Given task 1 => Return the stretch of the Chandler storage thread from "As for indexes, yes" through "make efficient queries.", word for word.
Given task 2 => Carry the Chandler storage thread further, starting after its last sentence.

At 05:12 PM 10/9/2007 -0700, Andi Vajda wrote:

On Tue, 9 Oct 2007, Phillip J. Eby wrote:

At 04:12 PM 10/9/2007 -0700, Andi Vajda wrote:

On Tue, 9 Oct 2007, Phillip J. Eby wrote:

1. application-level code meddling in storage-level details
Could you give some examples ?

Any place where the application is creating collections or working with indexes in order to achieve performance compared to "naive" iteration or queries.

I see. Creating a collection is like creating a query.

Sometimes yes and sometimes no. I'm referring to creating collections for explicit caching or performance purposes -- what would correspond to a materialized view in an RDBMS. In Chandler, access to such "views" is explicit, rather than hidden at another layer.


But maybe this thread isn't about relational vs object - as I'm afraid it is - but perhaps about better app layering ?

Primarily layering, yes. We are missing layers where there should be layers, and have layers where we shouldn't. Also, currently, the application is shaped around the repository and the idea of transparent persistence, but this actually makes the domain model less efficient and modular than it would otherwise be.

For example, we currently emulate relational features at the application layer using stamps and annotations, for example, but this architecture is to some extent foreign to the repository. Where in a relational database, an annotation or stamp row would be an independent record, the repository considers the whole thing to be one "item" -- which affects loading, indexing, and so on.

We could certainly refactor to use separate items for these things, but the point is that we wouldn't have to -- if we had a logical to physical mapping (like how Hibernate can be used in Cosmo).

The thing is, once you look at this from the app layering perspective, the mismatch between the relatively simple things the app is trying to do, and the very powerful generality of the repository, becomes more apparent.


3. no indirection between the application's logical schema and its physical storage schema
Seems incorrect. I can change the physical storage schema (core schema or even repo format) without affecting app code. Or am I misunderstanding something ?

Sorry, I am using the relational meaning of logical and physical. A logical schema does not include indexes or views, while a physical schema does. I'm also extending this to refer to the lack of distinction between our preferred form of data as encapsulated objects, versus the best divisions of data from a performance point of view.

In chandler we've had for a long time the distinction between capital 'I' Items and lowercase 'i' items. This distinction has most materialized with the dump/reload/eim work which is a way to export 'I' Items. The repository deals with 'i' items on the other hand. Isn't this equivalent to what you're talking about ?

Yes. The key distinction vis-a-vis relational vs. repository, is that we would now be adding another Python layer, in addition to the those that already exist. Whereas, if we used a Python ORM, we would have just the mapping and an all-C backend that we don't have to maintain. In fact, the mapping layer might also be maintained by someone else, if we use one of the many O-R mappers for Python such as SQLObject, Storm, Axiom, DejaVu, SQLAlchemy, Mother,... and probably others I've forgotten about.


As for indexes, yes you're correct. They're not part of the logical schema. They're performance implementation details that are chosen by the app just like in a relational app where the app has to ultimately know about table layout, keys, indexes, put kludges into stored procedures, to make efficient queries.

Supplied data =>
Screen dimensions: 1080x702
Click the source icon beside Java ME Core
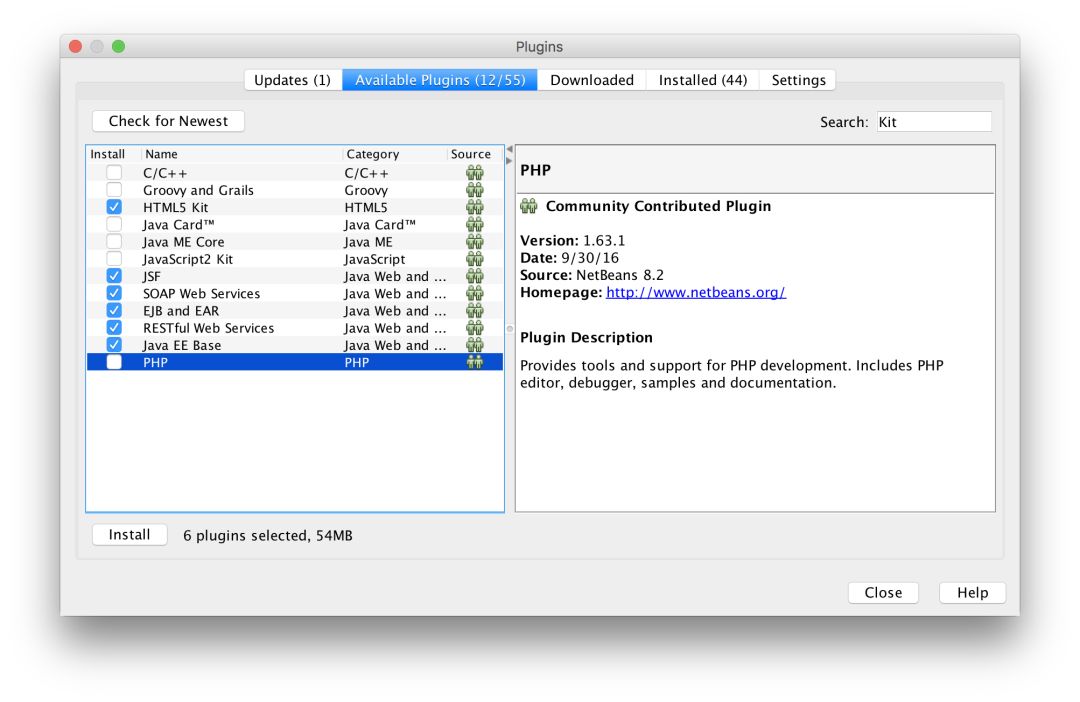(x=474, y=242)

==

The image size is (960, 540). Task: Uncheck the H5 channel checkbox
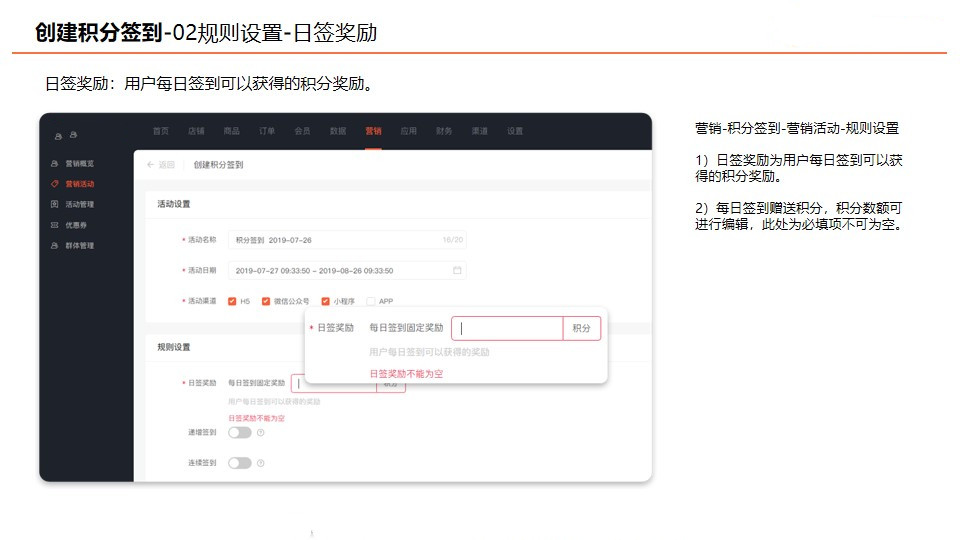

Task response 1 =>
As for indexes, yes you're correct. They're not part of the logical schema. They're performance implementation details that are chosen by the app just like in a relational app where the app has to ultimately know about table layout, keys, indexes, put kludges into stored procedures, to make efficient queries.

Task response 2 =>
We need to distinguish between "app" in the sense of "all of Chandler" and "app" in the sense of "domain/interaction code". The domain/interaction code should most definitely *not* know about such things; that is the job of the storage layer to specify a mapping between the logical and physical schema, just like in EIM. (It would be nice if we could reuse EIM for this, or have a way to automatically map to and from EIM.)


4. implementing a generic database inside another generic database
That was the goal, originally.

Not quite; having a generic database was the goal, not that it be implemented *inside* another generic database. It is one thing to have a BerkeleyDB persistence layer driven by the application's dynamic schema, and another one altogether to implement a database on top of a fixed BerkeleyDB schema.

For comparison purposes, consider OpenLDAP: it is a generic, hierarchical, networked database implemented atop BerkeleyDB. However, instead of having a fixed schema for storing values, items, etc., in BerkeleyDB, it is dynamically extended as attribute types and indexes are added. So the database is *represented* in BerkeleyDB, rather than being implemented *inside* BerkeleyDB.

I think we disagree or misunderstand each other here. Or maybe I'm simply not following you. While it's not relational, the chandler repository has to go through the same hoops as OpenLDAP or MySQL to store anything in Berkeley DB. Berkeley DB can only store key/value pairs of byte string in b-trees, hashes, queues, and a fourth structure whose name escapes me at the moment.

But you don't make a new BerkeleyDB index every time we index another attribute in Chandler, right? That's the difference. When you add a new attribute or index in OpenLDAP, this in fact creates separate BerkeleyDB-level files. And the same is true for MySQL as well.

In other words OpenLDAP and MySQL express their dynamic schemas using BerkeleyDB, rather than using a static BerkeleyDB schema which is then used as a meta-level to express the dynamic schema. It could be compared to the difference between interpretation and compiling; the repository is in effect an "interpreted" BerkeleyDB app, where OpenLDAP and MySQL are "compiled".

(By the way, ZODB once used a similar implementation strategy to the repository for BerkeleyDB, and it had comparable performance issues. It does a lot better with its logfile-based storage format, that at least doesn't add in BerkeleyDB's paging overhead.)


I'm not sure what you mean by "hard compiled". Nothing stops us from having a relational schema that's extensible by parcels, or from doing so dynamically. In truth, the schemas we use with the repository today are no less "hard compiled". If we at some future time allow user-defined fields, there are still ways to represent them within such a relatively-static schema, or to simply modify the schema at runtime.

Once you've worked hard at extracting performance from your static schema, so that queries and joins are not too massive, any extension throws the (whole)
effort into question over and over again.

We might ask our Cosmo brethren if they have found this to be the case. Ideally, however, if you have a mapping layer like Hibernate that lets you specify the physical model separately from the logical model, then no application-layer code should change.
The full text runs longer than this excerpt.